On Dec 4, 2008, at 2:56 AM, David Hall wrote:

> I'm starting to think I'm doing things wrong.
>
> I have an absolute path to dfs.hosts.exclude that includes what i want
> decommissioned, and a dfs.hosts which includes those i want to remain
> commissioned (this points to the slaves file).
>
> Nothing seems to do anything...
>
> What am I missing?
>
> -- David
>
> On Thu, Dec 4, 2008 at 12:48 AM, David Hall <dl...@stanford.edu> wrote:
>> Hi,
>>
>> I'm trying to decommission some nodes. The process I tried to  
>> follow is:
>>
>> 1) add them to conf/excluding (hadoop-site points there)
>> 2) invoke hadoop dfsadmin -refreshNodes
>>
>> This returns immediately, so I thought it was done, so i killed off
>> the cluster and rebooted without the new nodes, but then fsck was  
>> very
>> unhappy...
>>
>> Is there some way to watch the progress of decomissioning?
>>
>> Thanks,
>> -- David
>>


Re: When is decomissioning done?

Posted by David Hall <dl...@stanford.edu>.
Thanks for the link.

I followed that guide, and now I have rather strange behavior. If I
have dfs.hosts set (I didn't when I wrote my last email) to an empty
file when I start the cluster, nothing happens when I refreshnodes; I
take it that's expected. If it's set it to the hosts I want to keep,
none of the datanodes come up at start up, and die with this error. On
the dfshealth page, they're all listed as dead. If instead it's empty
on startup and then I add the hosts, everyone dies when I
refreshNodes.

Thoughts? I'm running 0.18.2. (We haven't moved to java 6 here yet)

Thanks!
-- David

2008-12-04 01:18:10,909 ERROR org.apache.hadoop.dfs.DataNode:
org.apache.hadoop.ipc.RemoteException:
org.apache.hadoop.dfs.DisallowedDatanodeException: Datanode denied
communication with namenode: HOST:PORT # changed.
        at org.apache.hadoop.dfs.FSNamesystem.registerDatanode(FSNamesystem.java:1938)
        at org.apache.hadoop.dfs.NameNode.register(NameNode.java:585)
        at sun.reflect.GeneratedMethodAccessor4.invoke(Unknown Source)
        at sun.reflect.DelegatingMethodAccessorImpl.invoke(DelegatingMethodAccessorImpl.java:25)
        at java.lang.reflect.Method.invoke(Method.java:597)
        at org.apache.hadoop.ipc.RPC$Server.call(RPC.java:452)
        at org.apache.hadoop.ipc.Server$Handler.run(Server.java:888)

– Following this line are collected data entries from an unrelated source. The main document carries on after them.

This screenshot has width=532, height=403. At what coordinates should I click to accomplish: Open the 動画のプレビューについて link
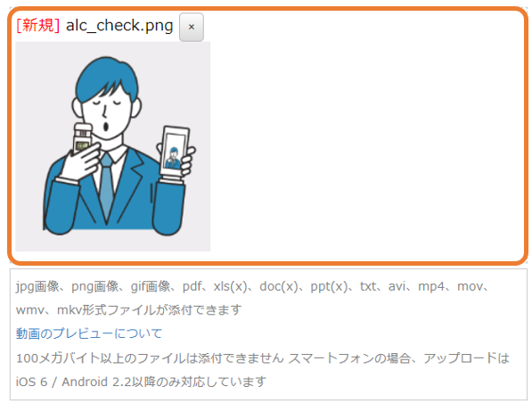(x=89, y=333)
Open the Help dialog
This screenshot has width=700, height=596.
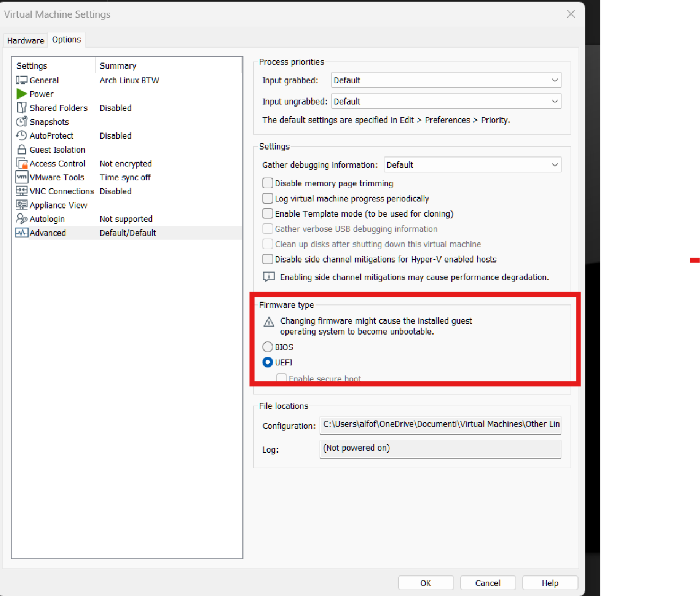550,582
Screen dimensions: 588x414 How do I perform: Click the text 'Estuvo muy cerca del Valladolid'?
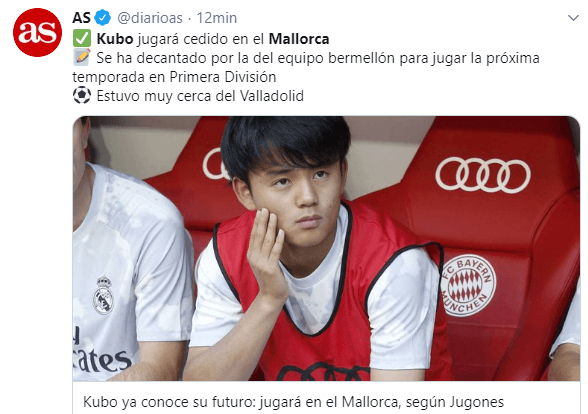[x=200, y=96]
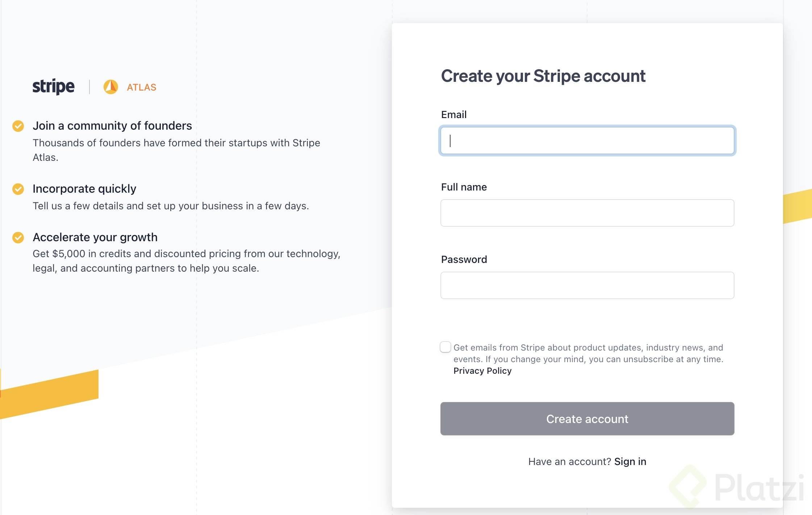812x515 pixels.
Task: Click the Password label text
Action: [464, 259]
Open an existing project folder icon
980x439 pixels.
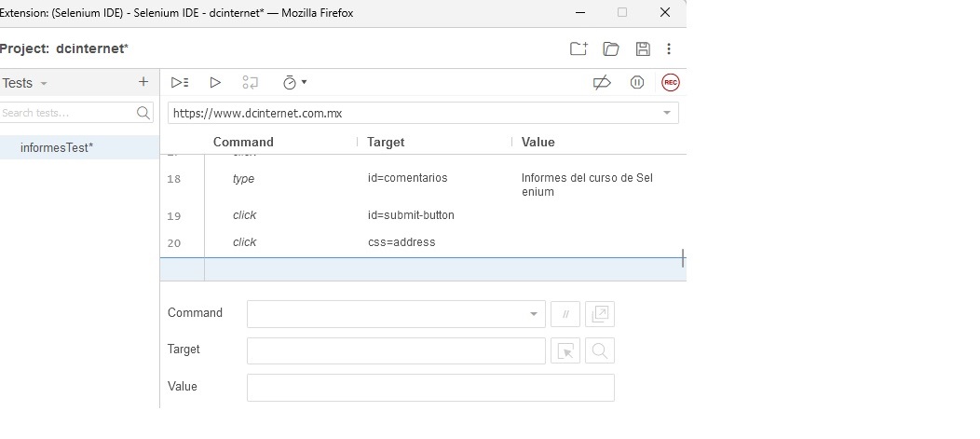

        at org.apache.hadoop.ipc.Client.call(Client.java:715)
        at org.apache.hadoop.ipc.RPC$Invoker.invoke(RPC.java:216)
        at org.apache.hadoop.dfs.$Proxy4.register(Unknown Source)
        at org.apache.hadoop.dfs.DataNode.register(DataNode.java:529)
        at org.apache.hadoop.dfs.DataNode.runDatanodeDaemon(DataNode.java:2960)
        at org.apache.hadoop.dfs.DataNode.createDataNode(DataNode.java:2995)
        at org.apache.hadoop.dfs.DataNode.main(DataNode.java:3116)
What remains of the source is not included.